Einsatz Schmetterlingsgarten   Einsatz Schmetterlingsgarten   Einsatz Schmetterlingsgarten

Für mehr Biodiversität in der Schweiz - «Mission B» 

Das Schweizer Radio und Fernsehen (SRG/SRF) ruft im Rahmen von "Mission B" Gartenbesitzer, Liegenschaftsverwaltungen, Schulen, Gemeinden, Vereine und weitere Akteure dazu auf, bis September 2020 möglichst viele artenreiche Naturflächen mit einheimischen Pflanzen in der ganzen Schweiz anzulegen. Helfen auch Sie mit, der Natur mehr Raum zu geben!

Viele Tier- und Pflanzenarten sind gefährdet. Der Hauptgrund ist der Rückgang von natürlichen Lebensräumen. Gemeinsam mit euch sammeln wir deshalb Fläche, die wir der Natur zurückgeben wollen. Hier erfährt ihr alles über das Projekt «Mission B» und wie ihr mitmachen könnt.
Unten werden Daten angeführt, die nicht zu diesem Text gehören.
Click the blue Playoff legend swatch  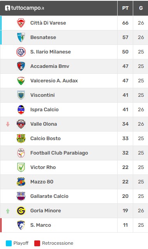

Melden Sie auf der Internetseite der SRG ihre aufgewertete Fläche. Eine Karte der Schweiz zeigt auf, was schon alles realisiert wurde:

 

     

Waldinformationstafel im Buchsiwald

Im August hat die Burgergemeinde Münchenbuchsee zwischen dem Parkplatz und ihrer Waldhütte eine grosse Informationstafel aufgestellt. Die Inhalte der Tafel wurden gemeinsam von der Burgergemeinde und dem NVM erarbeitet. Ziel war es, die Waldbesucherinnen und –besucher zu sensibilisieren: Der Buchsiwald ist ein wichtiger Naherholungsraum für die Menschen aus Münchenbuchsee und Zollikofen. Er ist aber auch ein wertvoller Lebensraum für Wildtiere und Wildpflanzen. Daraus können Konflikte entstehen.

Auf der Tafel werden daher einige interessante Fakten über Tiere und Lebensräume kurz präsentiert – auf der Karte sind mögliche Beobachtungs- und Entdeckungsorte eingezeichnet. Ein Ausschnitt aus dem aktuellen «Waldknigge»  soll auf humorvolle Weise zum rücksichtsvollen Verhalten im Wald anregen.

Der NVM ist dankbar für die Bereitschaft der Buchsiburger, gemeinsame Projekte für die Naturförderung und Naturvermittlung durchzuführen.